◆ **Exercise instructions**
Please switch "Describe the element at coordinates" to "Name the element at coordinates" everywhere it occurs in the material below, and leave everything else unchanged.

Extracted data entries:
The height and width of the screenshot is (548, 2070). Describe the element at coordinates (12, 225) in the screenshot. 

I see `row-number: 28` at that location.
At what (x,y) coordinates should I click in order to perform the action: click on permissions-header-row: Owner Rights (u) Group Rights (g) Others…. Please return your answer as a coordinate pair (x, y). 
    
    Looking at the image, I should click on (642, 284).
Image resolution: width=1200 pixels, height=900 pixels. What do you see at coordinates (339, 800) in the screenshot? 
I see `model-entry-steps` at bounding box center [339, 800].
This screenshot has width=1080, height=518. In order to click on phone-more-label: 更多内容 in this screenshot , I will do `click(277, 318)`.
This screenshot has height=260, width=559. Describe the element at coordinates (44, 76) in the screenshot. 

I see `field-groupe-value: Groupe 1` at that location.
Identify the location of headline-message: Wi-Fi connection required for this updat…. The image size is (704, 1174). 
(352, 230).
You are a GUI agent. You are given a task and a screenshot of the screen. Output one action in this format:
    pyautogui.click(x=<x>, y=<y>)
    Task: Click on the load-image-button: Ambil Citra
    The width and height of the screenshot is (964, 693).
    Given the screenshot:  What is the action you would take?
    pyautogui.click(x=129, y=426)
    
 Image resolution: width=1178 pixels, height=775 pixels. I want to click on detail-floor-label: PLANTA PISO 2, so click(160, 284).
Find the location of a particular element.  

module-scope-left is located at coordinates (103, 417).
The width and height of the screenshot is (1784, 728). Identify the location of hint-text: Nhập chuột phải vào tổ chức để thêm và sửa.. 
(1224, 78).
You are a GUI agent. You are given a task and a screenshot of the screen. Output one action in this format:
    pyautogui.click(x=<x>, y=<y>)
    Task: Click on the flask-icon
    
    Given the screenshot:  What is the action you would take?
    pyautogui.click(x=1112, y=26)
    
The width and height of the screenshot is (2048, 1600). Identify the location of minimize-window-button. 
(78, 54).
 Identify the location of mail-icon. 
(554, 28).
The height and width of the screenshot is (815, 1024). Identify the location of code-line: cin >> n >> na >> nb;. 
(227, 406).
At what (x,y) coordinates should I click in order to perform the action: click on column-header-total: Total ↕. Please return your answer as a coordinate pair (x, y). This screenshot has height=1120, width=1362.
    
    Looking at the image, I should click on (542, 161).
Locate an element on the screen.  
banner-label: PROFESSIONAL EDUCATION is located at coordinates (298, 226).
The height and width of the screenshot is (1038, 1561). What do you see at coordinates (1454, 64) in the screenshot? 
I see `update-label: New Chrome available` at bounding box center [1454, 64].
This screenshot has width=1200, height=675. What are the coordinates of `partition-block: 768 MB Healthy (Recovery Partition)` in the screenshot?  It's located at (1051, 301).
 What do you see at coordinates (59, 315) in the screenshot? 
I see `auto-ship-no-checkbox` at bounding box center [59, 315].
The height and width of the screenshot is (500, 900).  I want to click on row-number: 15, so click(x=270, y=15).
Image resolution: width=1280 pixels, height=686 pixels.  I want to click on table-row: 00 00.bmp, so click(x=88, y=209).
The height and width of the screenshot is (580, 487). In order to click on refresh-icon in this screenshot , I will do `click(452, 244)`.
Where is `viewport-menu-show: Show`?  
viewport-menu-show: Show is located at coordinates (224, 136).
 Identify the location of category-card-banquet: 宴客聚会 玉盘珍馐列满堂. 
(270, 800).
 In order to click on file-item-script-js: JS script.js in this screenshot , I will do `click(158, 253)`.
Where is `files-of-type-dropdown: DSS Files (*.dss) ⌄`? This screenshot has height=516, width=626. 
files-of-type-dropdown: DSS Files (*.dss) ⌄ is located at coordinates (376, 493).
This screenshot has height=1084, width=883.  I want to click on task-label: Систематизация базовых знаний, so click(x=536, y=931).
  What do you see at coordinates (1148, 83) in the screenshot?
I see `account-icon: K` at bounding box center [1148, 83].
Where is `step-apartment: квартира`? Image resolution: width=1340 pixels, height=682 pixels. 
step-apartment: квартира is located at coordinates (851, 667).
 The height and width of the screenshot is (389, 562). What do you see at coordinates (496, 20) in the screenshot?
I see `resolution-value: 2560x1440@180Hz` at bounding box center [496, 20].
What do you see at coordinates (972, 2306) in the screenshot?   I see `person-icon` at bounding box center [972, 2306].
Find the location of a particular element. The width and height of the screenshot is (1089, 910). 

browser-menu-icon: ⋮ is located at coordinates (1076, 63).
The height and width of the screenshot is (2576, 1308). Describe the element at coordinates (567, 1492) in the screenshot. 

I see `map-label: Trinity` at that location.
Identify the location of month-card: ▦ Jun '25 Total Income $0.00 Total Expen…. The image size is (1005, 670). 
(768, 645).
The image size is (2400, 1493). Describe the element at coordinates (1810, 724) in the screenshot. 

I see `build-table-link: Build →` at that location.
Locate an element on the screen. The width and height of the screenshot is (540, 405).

◆ **Written answer**
The height and width of the screenshot is (548, 2070). Name the element at coordinates (12, 225) in the screenshot. 

I see `row-number: 28` at that location.
At what (x,y) coordinates should I click in order to perform the action: click on permissions-header-row: Owner Rights (u) Group Rights (g) Others…. Please return your answer as a coordinate pair (x, y). 
    
    Looking at the image, I should click on (642, 284).
Image resolution: width=1200 pixels, height=900 pixels. What do you see at coordinates (339, 800) in the screenshot? 
I see `model-entry-steps` at bounding box center [339, 800].
This screenshot has width=1080, height=518. In order to click on phone-more-label: 更多内容 in this screenshot , I will do `click(277, 318)`.
This screenshot has height=260, width=559. Name the element at coordinates (44, 76) in the screenshot. 

I see `field-groupe-value: Groupe 1` at that location.
Identify the location of headline-message: Wi-Fi connection required for this updat…. The image size is (704, 1174). 
(352, 230).
You are a GUI agent. You are given a task and a screenshot of the screen. Output one action in this format:
    pyautogui.click(x=<x>, y=<y>)
    Task: Click on the load-image-button: Ambil Citra
    The width and height of the screenshot is (964, 693).
    Given the screenshot:  What is the action you would take?
    pyautogui.click(x=129, y=426)
    
 Image resolution: width=1178 pixels, height=775 pixels. I want to click on detail-floor-label: PLANTA PISO 2, so click(160, 284).
Find the location of a particular element.  

module-scope-left is located at coordinates (103, 417).
The width and height of the screenshot is (1784, 728). Identify the location of hint-text: Nhập chuột phải vào tổ chức để thêm và sửa.. 
(1224, 78).
You are a GUI agent. You are given a task and a screenshot of the screen. Output one action in this format:
    pyautogui.click(x=<x>, y=<y>)
    Task: Click on the flask-icon
    
    Given the screenshot:  What is the action you would take?
    pyautogui.click(x=1112, y=26)
    
The width and height of the screenshot is (2048, 1600). Identify the location of minimize-window-button. 
(78, 54).
 Identify the location of mail-icon. 
(554, 28).
The height and width of the screenshot is (815, 1024). Identify the location of code-line: cin >> n >> na >> nb;. 
(227, 406).
At what (x,y) coordinates should I click in order to perform the action: click on column-header-total: Total ↕. Please return your answer as a coordinate pair (x, y). This screenshot has height=1120, width=1362.
    
    Looking at the image, I should click on (542, 161).
Locate an element on the screen.  
banner-label: PROFESSIONAL EDUCATION is located at coordinates (298, 226).
The height and width of the screenshot is (1038, 1561). What do you see at coordinates (1454, 64) in the screenshot? 
I see `update-label: New Chrome available` at bounding box center [1454, 64].
This screenshot has width=1200, height=675. What are the coordinates of `partition-block: 768 MB Healthy (Recovery Partition)` in the screenshot?  It's located at (1051, 301).
 What do you see at coordinates (59, 315) in the screenshot? 
I see `auto-ship-no-checkbox` at bounding box center [59, 315].
The height and width of the screenshot is (500, 900).  I want to click on row-number: 15, so click(x=270, y=15).
Image resolution: width=1280 pixels, height=686 pixels.  I want to click on table-row: 00 00.bmp, so click(x=88, y=209).
The height and width of the screenshot is (580, 487). In order to click on refresh-icon in this screenshot , I will do `click(452, 244)`.
Where is `viewport-menu-show: Show`?  
viewport-menu-show: Show is located at coordinates (224, 136).
 Identify the location of category-card-banquet: 宴客聚会 玉盘珍馐列满堂. 
(270, 800).
 In order to click on file-item-script-js: JS script.js in this screenshot , I will do `click(158, 253)`.
Where is `files-of-type-dropdown: DSS Files (*.dss) ⌄`? This screenshot has height=516, width=626. 
files-of-type-dropdown: DSS Files (*.dss) ⌄ is located at coordinates (376, 493).
This screenshot has height=1084, width=883.  I want to click on task-label: Систематизация базовых знаний, so click(x=536, y=931).
  What do you see at coordinates (1148, 83) in the screenshot?
I see `account-icon: K` at bounding box center [1148, 83].
Where is `step-apartment: квартира`? Image resolution: width=1340 pixels, height=682 pixels. 
step-apartment: квартира is located at coordinates (851, 667).
 The height and width of the screenshot is (389, 562). What do you see at coordinates (496, 20) in the screenshot?
I see `resolution-value: 2560x1440@180Hz` at bounding box center [496, 20].
What do you see at coordinates (972, 2306) in the screenshot?   I see `person-icon` at bounding box center [972, 2306].
Find the location of a particular element. The width and height of the screenshot is (1089, 910). 

browser-menu-icon: ⋮ is located at coordinates (1076, 63).
The height and width of the screenshot is (2576, 1308). Name the element at coordinates (567, 1492) in the screenshot. 

I see `map-label: Trinity` at that location.
Identify the location of month-card: ▦ Jun '25 Total Income $0.00 Total Expen…. The image size is (1005, 670). 
(768, 645).
The image size is (2400, 1493). Name the element at coordinates (1810, 724) in the screenshot. 

I see `build-table-link: Build →` at that location.
Locate an element on the screen. The width and height of the screenshot is (540, 405).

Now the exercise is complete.